Mandengar ucapan mama perasaanku
senang sekali rasanya ingin memeluk dan mencium mama. Aku berjalan kekamar, melompat
dan ingin berteriak “Yeeee..!!” tapi tidak aku lakukan karena ini rumah bukan
hutan, aku benar-benar tak sabar menunggu tanggal 6 Oktober tiba.
Hari ini, tepatnya
pukul 6 pagi tanggal 6 Oktober aku berusia 17 tahun. Aku manatap mama sebelum
berangkat sekolah, setelah sarapan aku mencium tangan mama lalu berangkat
sekolah dengan gembira. Sebenarnya aku tak mengharapkan perayaan ulang tahun meskipun
banyak teman-teman yang mengatakan bahwa ulang tahun ke-17 adalah saat yang
spesial untuk dirayakan. Banyak teman-teman yang merayakan ulang tahun ke-17
nya dengan meriah, bahkan yang tidak biasa merayakan ulang tahunpun
merayakannya. Bagiku setiap tahun, setiap hari, bahkan setiap detik adalah
anugrah dari yang maha kuasa . Aku harus bersyukur dengan setiap waktu yang
kumiliki.
Sesampainya aku di
sekolah, banyak teman yang mengucapkan selamat ulang tahun untukku, ada yang
mengucapkan lewat sms dan facebook, ada
yang menampar pipiku, berpura-pura tanggal ulang tahunku lalu mengucapkan
selamat secara tiba-tiba, memberiku kue bolu kecil lalu mereka makan
beramai-ramai, meminta traktiran, dan lain-lain. Di sekolah aku merasakan
suasana seperti hari-hari biasanya, meskipun banyak ucapan selamat ulang tahun
namun tetap tak ada suasana berbeda seperti yang teman-teman ceritakan tentang sweet seventeen.
Aku menunggu jam pulang
tiba, bukan karena hari ini aku ulang tahun dan menantikan hadiah tetapi
perasaanku sungguh ingin pulang. Tidak ada perasaan bahwa aku berulang tahun
hari ini, bahkan hati kecilku mengatakan takkan ada acara kecil apapun di rumah
hari ini. Akhirnya pelajaran selesai, aku merapikan buku-buku ke dalam tas.

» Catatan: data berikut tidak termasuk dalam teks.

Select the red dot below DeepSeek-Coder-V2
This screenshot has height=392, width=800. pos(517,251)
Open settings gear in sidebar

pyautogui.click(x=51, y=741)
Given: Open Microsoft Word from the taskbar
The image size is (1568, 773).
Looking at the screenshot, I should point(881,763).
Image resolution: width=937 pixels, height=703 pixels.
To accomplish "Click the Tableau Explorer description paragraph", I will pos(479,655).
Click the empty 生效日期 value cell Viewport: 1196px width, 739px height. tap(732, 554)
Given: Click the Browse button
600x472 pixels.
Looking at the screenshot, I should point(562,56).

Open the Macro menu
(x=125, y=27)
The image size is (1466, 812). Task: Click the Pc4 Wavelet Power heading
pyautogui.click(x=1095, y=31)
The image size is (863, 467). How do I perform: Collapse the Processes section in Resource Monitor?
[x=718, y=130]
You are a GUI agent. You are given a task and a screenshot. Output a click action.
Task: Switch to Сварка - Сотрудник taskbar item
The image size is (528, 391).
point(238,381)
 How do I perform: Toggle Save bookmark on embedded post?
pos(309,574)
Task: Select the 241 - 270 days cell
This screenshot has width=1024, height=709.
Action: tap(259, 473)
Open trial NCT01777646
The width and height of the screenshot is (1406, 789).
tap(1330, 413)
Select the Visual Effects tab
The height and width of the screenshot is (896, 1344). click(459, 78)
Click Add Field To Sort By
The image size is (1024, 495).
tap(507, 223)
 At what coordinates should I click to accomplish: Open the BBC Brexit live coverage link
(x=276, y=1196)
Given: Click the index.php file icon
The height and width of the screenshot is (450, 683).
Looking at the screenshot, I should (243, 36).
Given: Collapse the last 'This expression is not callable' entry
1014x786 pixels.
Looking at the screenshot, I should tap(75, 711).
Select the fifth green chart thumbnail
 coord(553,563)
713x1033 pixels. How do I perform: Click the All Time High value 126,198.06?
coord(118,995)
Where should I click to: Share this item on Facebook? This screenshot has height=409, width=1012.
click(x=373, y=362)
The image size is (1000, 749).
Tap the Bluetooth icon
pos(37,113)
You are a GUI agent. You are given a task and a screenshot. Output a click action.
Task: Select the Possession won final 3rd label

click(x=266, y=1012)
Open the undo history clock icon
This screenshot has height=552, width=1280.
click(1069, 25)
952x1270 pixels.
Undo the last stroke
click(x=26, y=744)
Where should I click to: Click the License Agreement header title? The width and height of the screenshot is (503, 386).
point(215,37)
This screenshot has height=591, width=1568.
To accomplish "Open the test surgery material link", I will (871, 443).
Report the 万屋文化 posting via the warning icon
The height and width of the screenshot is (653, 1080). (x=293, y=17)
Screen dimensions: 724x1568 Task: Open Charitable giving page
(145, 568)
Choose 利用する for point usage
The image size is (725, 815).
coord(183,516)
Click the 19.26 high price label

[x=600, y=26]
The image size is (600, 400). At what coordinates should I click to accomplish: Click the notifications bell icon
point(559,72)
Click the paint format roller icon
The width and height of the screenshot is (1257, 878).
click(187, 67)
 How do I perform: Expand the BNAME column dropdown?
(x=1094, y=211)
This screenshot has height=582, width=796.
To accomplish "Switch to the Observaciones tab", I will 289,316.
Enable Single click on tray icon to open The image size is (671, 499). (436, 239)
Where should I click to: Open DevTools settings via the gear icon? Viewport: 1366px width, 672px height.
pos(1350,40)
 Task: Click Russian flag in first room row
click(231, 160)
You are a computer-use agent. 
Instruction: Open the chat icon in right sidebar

Tiba-tiba ponselku bergetar, rupanya ada sms dari mama
“Reva, maaf mama ga bisa
buat kue
ulang tahun buat Reva.
ulang tahunnya ditunda dulu yah..
Ana kecelakaan, jatuh
di sekolah.
ga apa-apa yah ulang
tahunnya
ditunda dulu?”
Begitulah bunyi sms dari mama. Aku membacanya dan ternyata benar, tak
ada ulang tahun untukku. Lalu aku pun menjawab pesannya
“Iya ma, ga apa-apa”
Aku pun pulang dengan
perasaan yang sedikit kecewa. Sesampainya di rumah aku menemukan selembar
kertas yang ditempelkan di pintu, aku menarik kertas itu dan membacanya “Kunci
dititipin ke bi Ai”. Bi Ai adalah bibinya bapa, seharusnya aku memanggilnya
nenek tapi karena terbiasa menyebut bi Ai jadi kami selali menyebutnya bi Ai. Aku
pun pergi ke rumah bi Ai yang letaknya tidak jauh dari rumahku.
“Tok.. tok.. bi..” Aku
mengetuk pintu rumah bi Ai, tiba-tiba bi Ai membuka pintunya dengan wajah yang
seperti habis menangis.
“Reva, Ana kecelakaan, tadi
mama nitip kunci, ini kuncinya.” Bi Ai memberikan kunci rumah sambil
mengusap-usap pipinya yang berlinang air mata. Ana adalah adik bungsuku,
umurnya 10 tahun ia masih duduk di kelas 6 SD. Dengan paniknya bi Ai menemaniku
berjalan ke rumah, aku masih bingung dengan keadaan yang terjadi. Ketika aku
sampai di depan rumah, terlihat adik pertamaku baru pulang dari sekolahnya.
Namanya Lena, umurnya 12 tahun, ia kelas 7 SMP dan merupakan murid yang pandai
di sekolahnya.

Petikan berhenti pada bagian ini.